─── The data
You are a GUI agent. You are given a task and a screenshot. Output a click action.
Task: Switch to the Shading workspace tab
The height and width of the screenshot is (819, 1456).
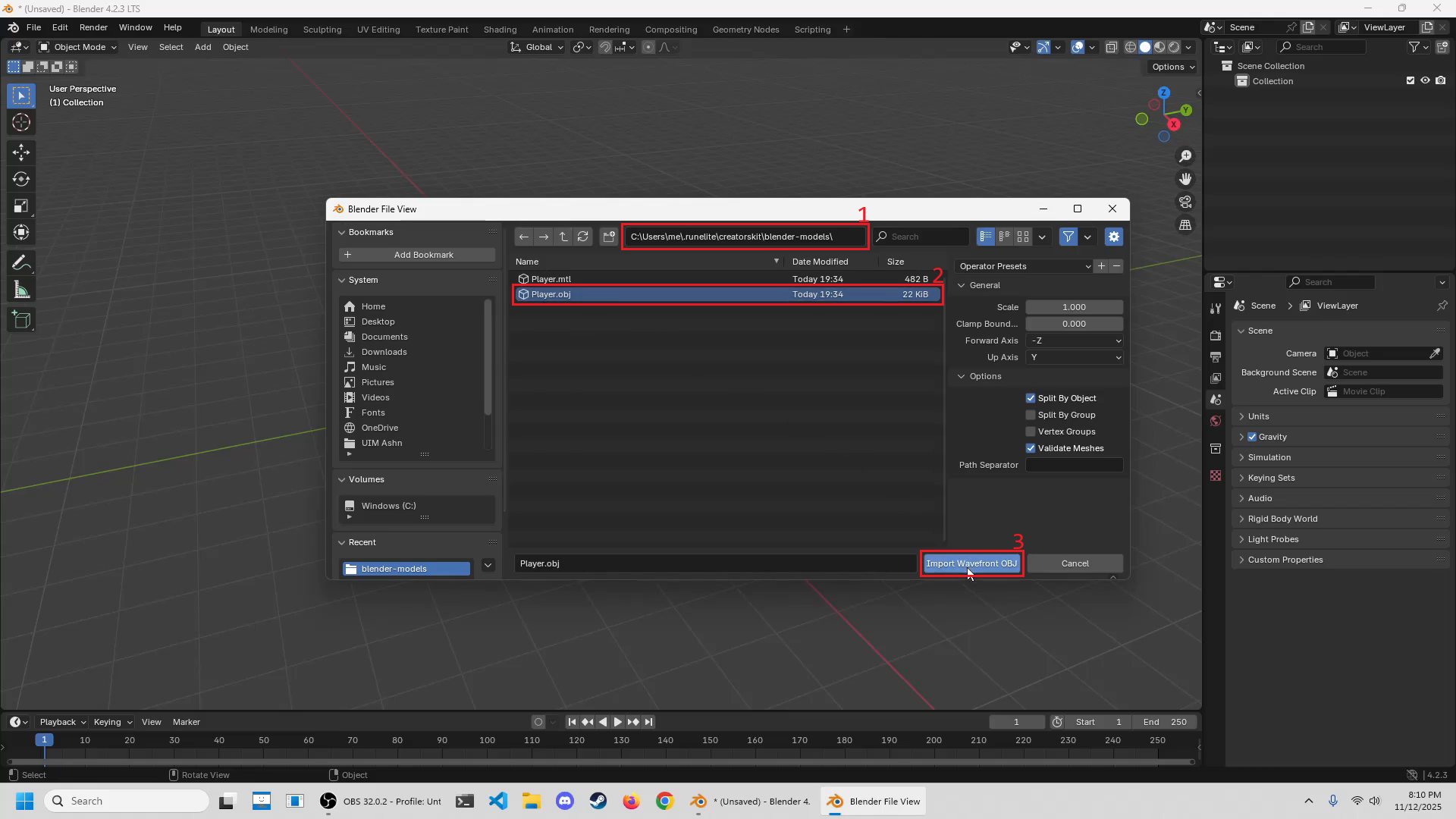[x=500, y=30]
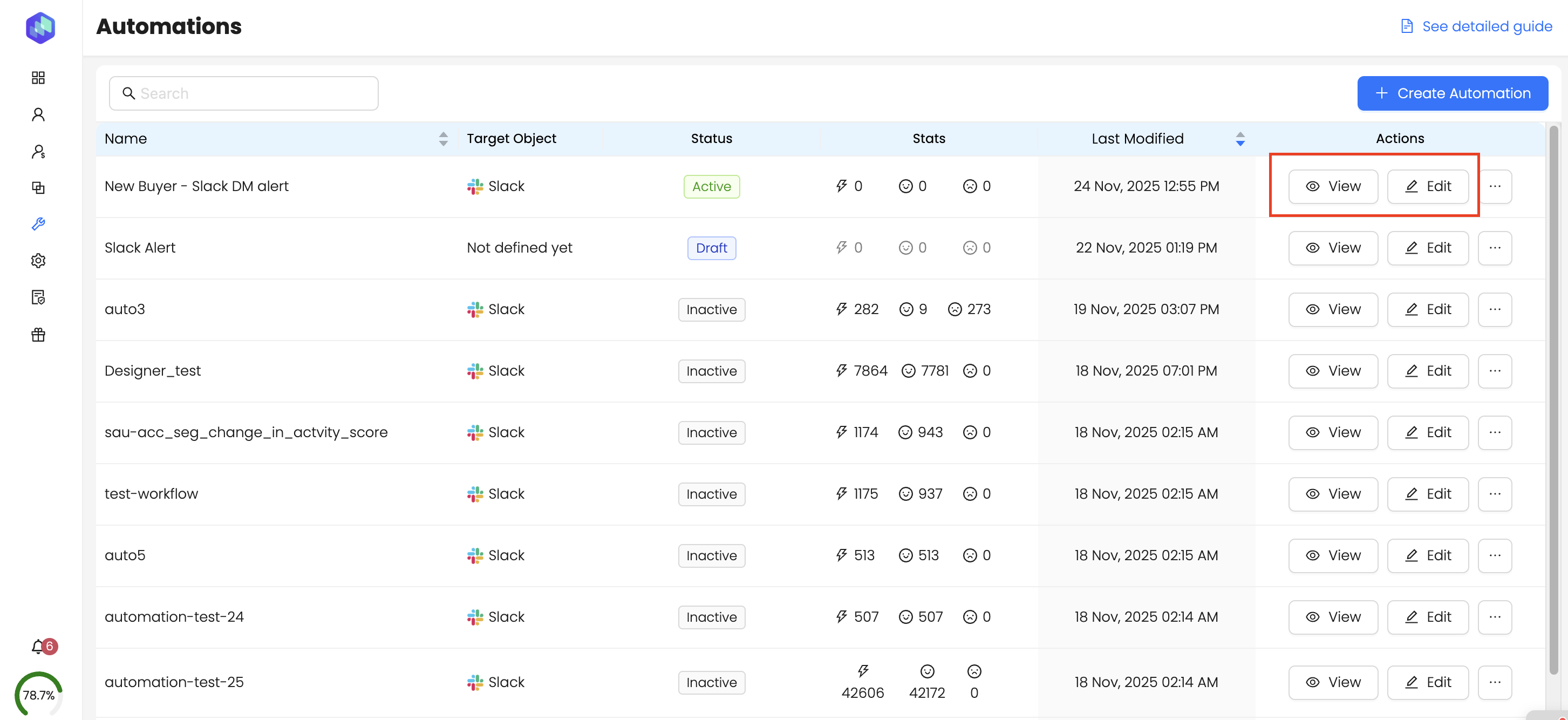The image size is (1568, 720).
Task: Select the wrench automations sidebar icon
Action: (x=38, y=224)
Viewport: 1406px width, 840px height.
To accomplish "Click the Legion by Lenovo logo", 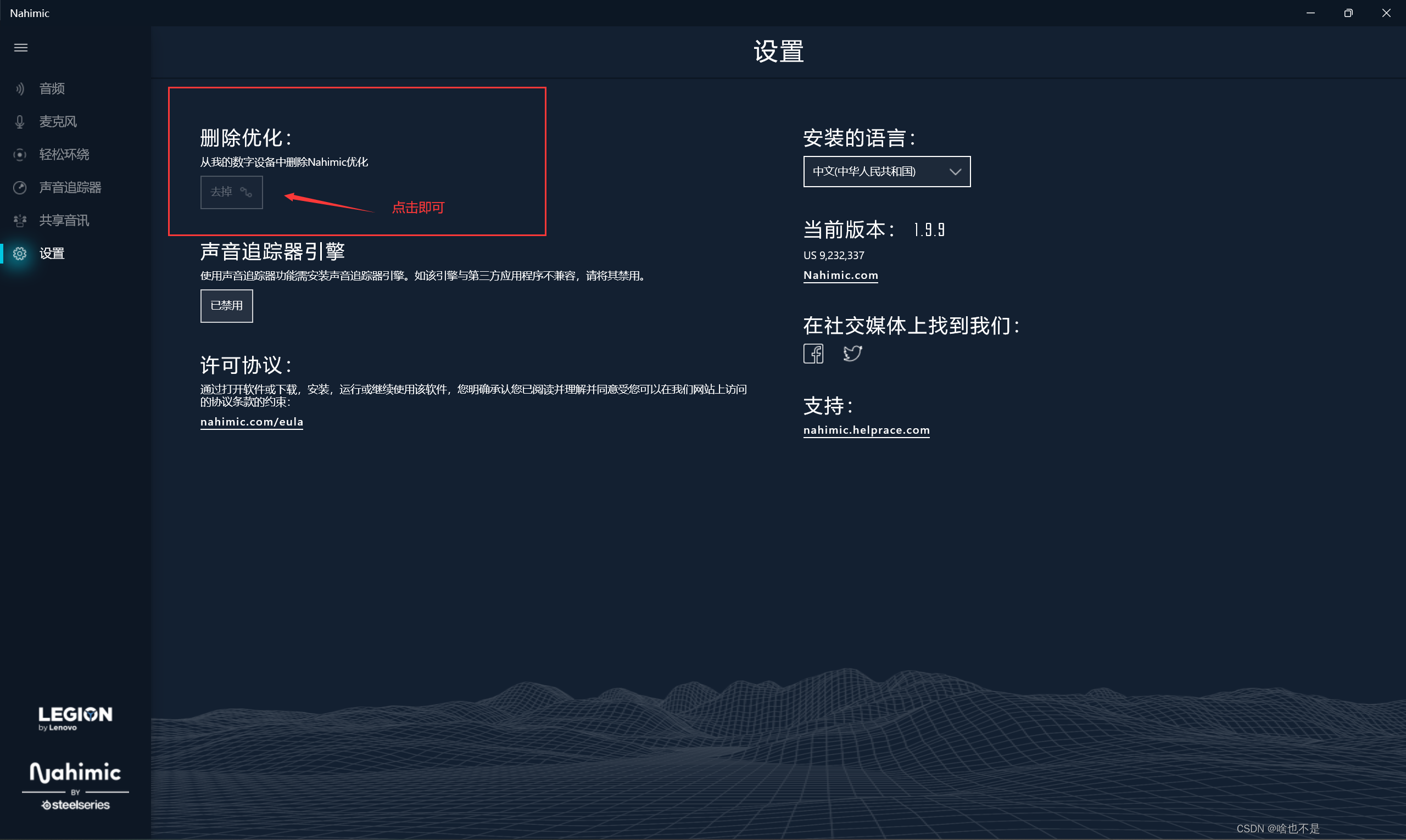I will 75,718.
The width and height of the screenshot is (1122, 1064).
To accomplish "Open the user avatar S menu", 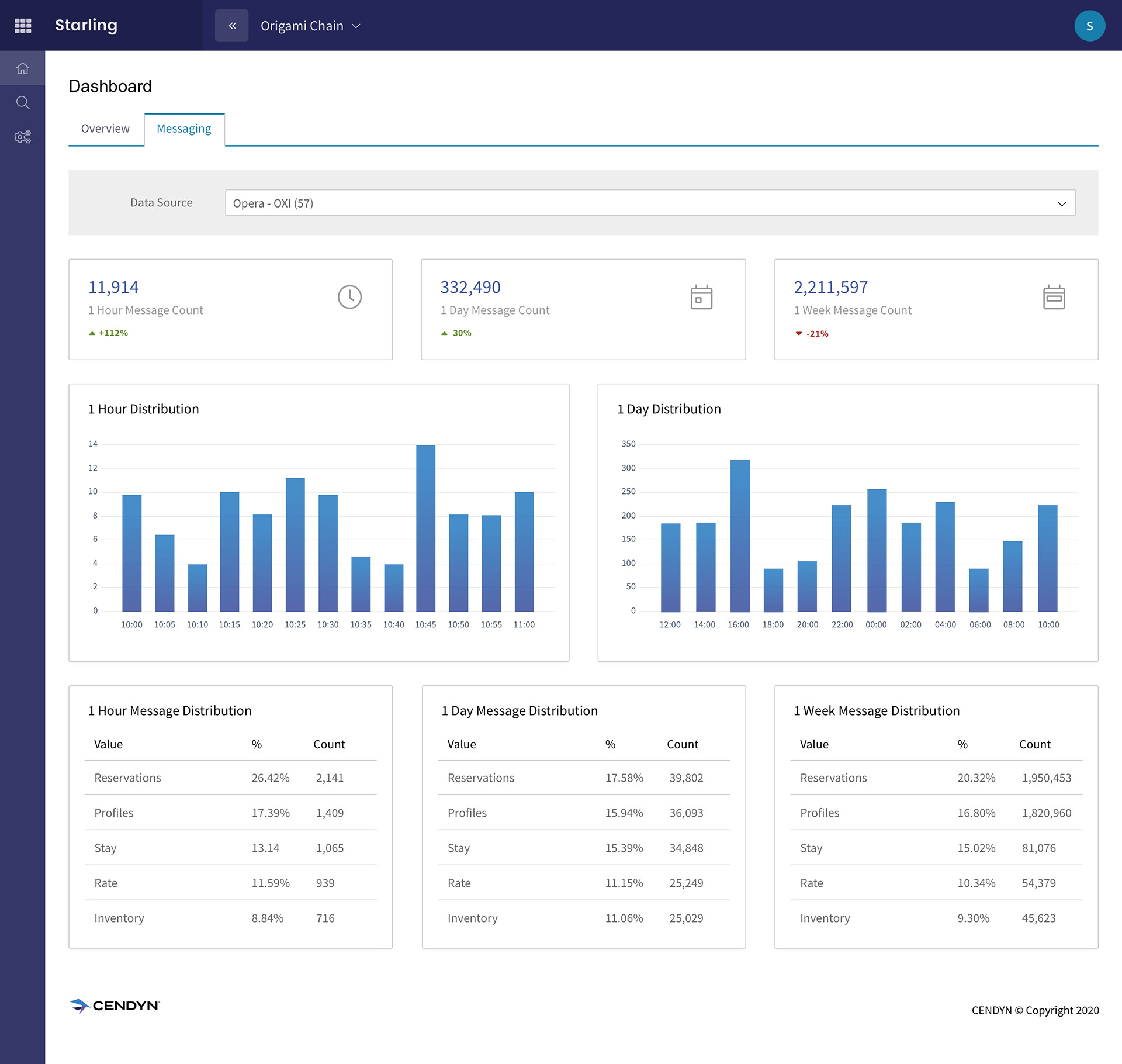I will point(1089,26).
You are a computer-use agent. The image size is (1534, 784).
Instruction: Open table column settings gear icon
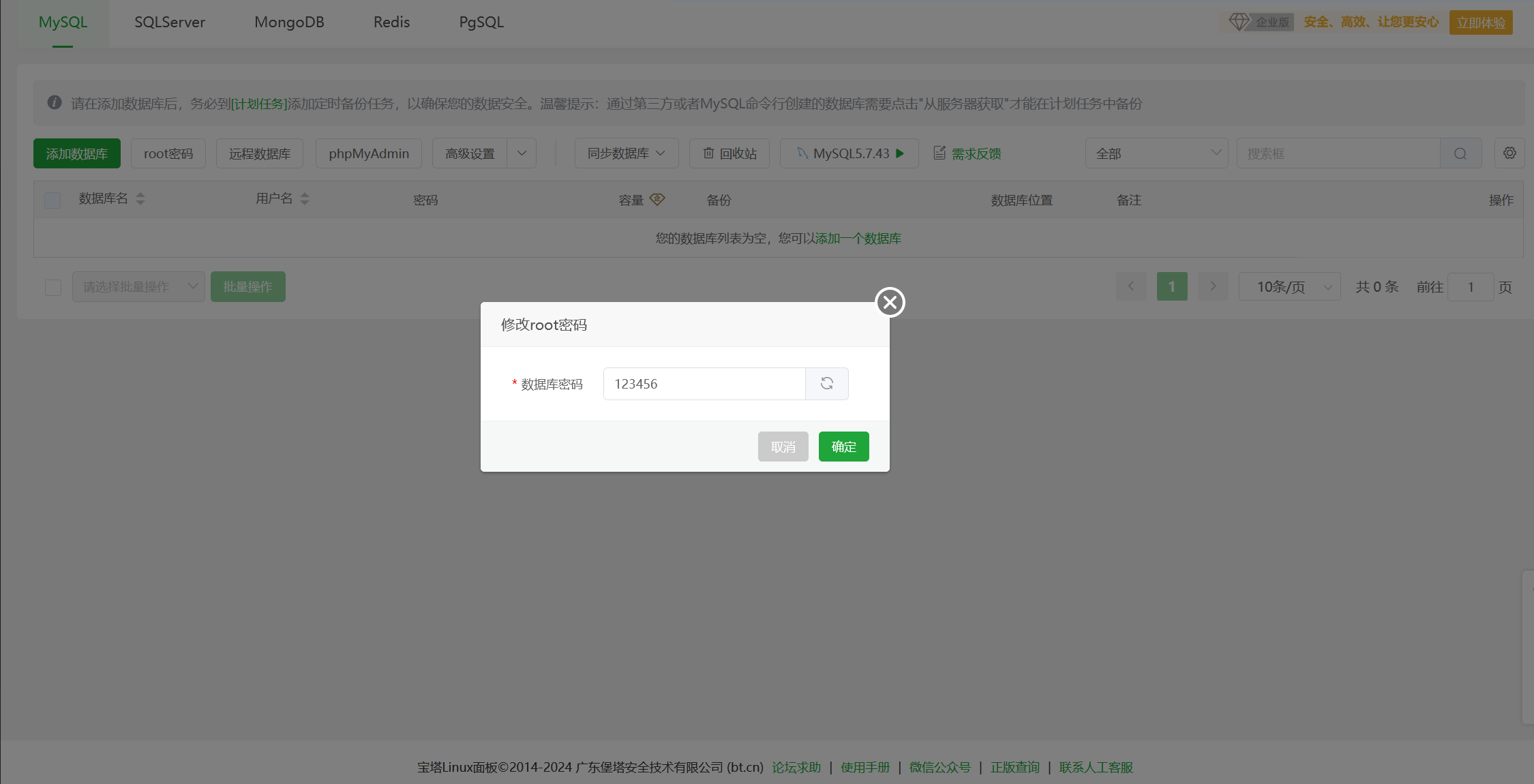tap(1509, 153)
──────
Work order
Copy exactly the lines from the one containing "Instruction: Open table" through the final line of the records above, both included, and leave out any pictures.

Answer to the exercise
Instruction: Open table column settings gear icon
tap(1509, 153)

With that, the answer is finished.